AURKB inhibited ACSL5 expression through NPM1. To further understand the molecular mechanism underlying AURKB regulation of proliferation, apoptosis, and ferroptosis of RMS cells, RNA-Seq analysis was performed on RMS cells transfected with siNC or siAURKB. Volcano plots of DEGs are shown in Figure 6, A and B. KEGG pathway analysis demonstrated that DEGs were enriched in the ferroptosis pathway (Figure 6, C and D). qRT-PCR verified that AURKB inhibition upregulated the expression of genes in the ferroptosis pathway, including acyl-CoA synthetase long-chain family member 5 (ACSL5) (21), EMP1 (22), and EPAS1 (23), with ACSL5 being the most upregulated gene (Figure 6E). WB further confirmed that inhibition of AURKB upregulated the expression of ACSL5 (Figure 6, F and G).

Figure 6

AURKB inhibited ACSL5 expression through NPM1. (A and B) Volcano diagrams of DEGs from RD and RH30 cells with AURKB genetic knockdown by siRNA transfection for 72 hours. (C and D) KEGG pathway analysis enriched by DEGs from RD and RH30 cells after AURKB suppression by siRNA transfection for 72 hours. (E) mRNA expression levels of DEGs in the ferroptosis pathway validated in RMS cells after AURKB genetic knockdown by shRNA or treated with AZD1152 at different concentrations for 48 hours. (F and G) Results of WB analysis to confirm the protein expression changes of ACSL5 in the ferroptosis pathway after AURKB inhibition by shRNA or treated with AZD1152 at different concentrations for 48 hours. (H) Colony formation assay after overexpression of ACSL5 in RMS cells. (I) Changes of apoptosis rates after overexpression of ACSL5 in RMS cells. (J) Changes of the intracellular lipid ROS levels after ACSL5 overexpression in RMS cells. (K) Changes of the MDA levels after ACSL5 overexpression in RMS cells. (L) Changes of the relative intracellular Fe2+ levels in RMS cells after ACSL5 overexpression. (M) WB analysis of the ACSL5 protein expression in siAURKB RMS cells treated with or without overexpressing NPM1. *P < 0.05, **P < 0.01, ***P < 0.001, ****P < 0.0001, t test (E and I–L) and 2-way ANOVA (H).

Moreover, overexpression of ACSL5 caused significant growth arrest (Figure 6H), apoptosis (Figure 6I), and ferroptosis of RMS cells (Figure 6, J–L). Therefore, it was hypothesized that AURKB inhibition of ACSL5 expression might be regulated through NPM1. Consistently, the reintroduction of NPM1 partially reversed the upregulation of ACSL5 induced by AURKB knockdown (Figure 6M).

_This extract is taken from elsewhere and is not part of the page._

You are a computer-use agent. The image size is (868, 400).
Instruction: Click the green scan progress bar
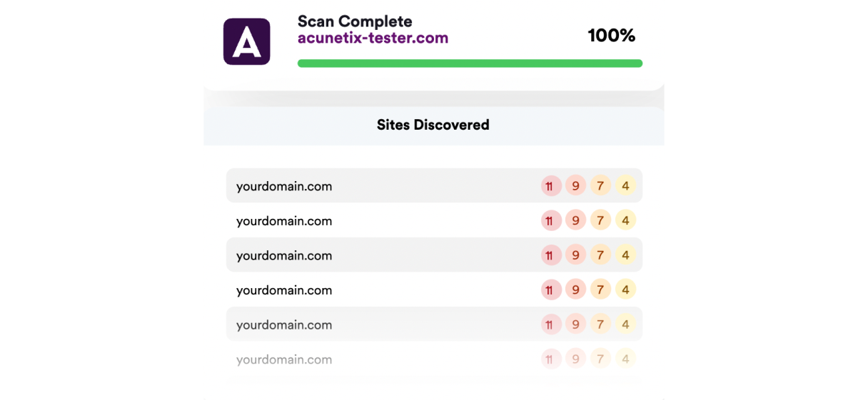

AURKB inhibited ACSL5 expression through the NPM1/SP1 axis. It can be concluded that NPM1 promoted apoptosis and ferroptosis resistance in RMS by inhibiting the expression of ACSL5. However, the detailed molecular mechanism remains unclear. To solve this problem, the bioinformatics analysis was conducted. The overlapped genes interacting with NPM1 (HitPredict database; https://www.hitpredict.org/), genes related to ferroptosis (GeneCards database; https://www.genecards.org/), and genes that can transcriptionally regulate ACSL5 (animal TFDB database; https://guolab.wchscu.cn/AnimalTFDB#!/tfbs_predict) contained 5 known oncogenes in RMS, including Sp1 transcription factor (SP1), JUN, BRD4, IRF1, and SOX2 (Figure 7A). The SP1 score was the highest in Animal TFDB database (Supplemental Table 2). Therefore, it was inferred that NPM1 may inhibit ACSL5 transcription by binding SP1 protein in RMS. The immunoprecipitation results confirmed that NPM1 interacted with SP1 (Figure 7B).

Figure 7

NPM1 inhibited ACSL5 expression by binding SP1. (A) The 5 overlapped genes (including SP1, JUN, BRD4, IRF1, and SOX2), which can interact with NPM1 and were related to ferroptosis, can transcriptionally regulate ACSL5 as well. (B) Immunoprecipitation in RD and RH30 cells to verify the interaction of NPM1 and SP1. (C) mRNA expression levels of ACSL5 validated by qRT-PCR in RD and RH30 cells after genetic knockdown of SP1 with shRNA. (D) WB to identify protein expression levels of ACSL5 in RD and RH30 cells after genetic knockdown of SP1 with shRNA. (E) Colony formation assay in RMS cells after SP1 knockdown by shRNA. (F) Colony formation assay in RMS cells after knocking down SP1 with shRNA in RMS cells treated with or without apoptosis inhibitor (10 μM Z-VAD-FMK) or ferroptosis inhibitor (10 μM deferoxamine) for 48 hours. (G) Cell viability in RMS cells with SP1 genetic knockdown with shRNA in the absence or presence of Z-VAD-FMK or deferoxamine for 48 hours. (H) Changes of apoptosis rates after knocking down SP1 with siRNA transfection for 72 hours in RMS cells. (I–K) Changes of the intracellular lipid ROS levels, MDA, and the relative intracellular Fe2+ levels in RMS cells after SP1 knockdown with siRNA transfection for 72 hours. (L) WB analysis revealed changes in indicated apoptosis-related gene markers and the ferroptosis-related marker GPX4 after SP1 inhibition with shRNA in RMS cells. (M) WB analysis of the ACSL5 protein expression in shNPM1 RMS cells treated with or without overexpression of SP1. *P < 0.05, **P < 0.01, ***P < 0.001, ****P < 0.0001, t test (C and H–K) and 2-way ANOVA (E–G).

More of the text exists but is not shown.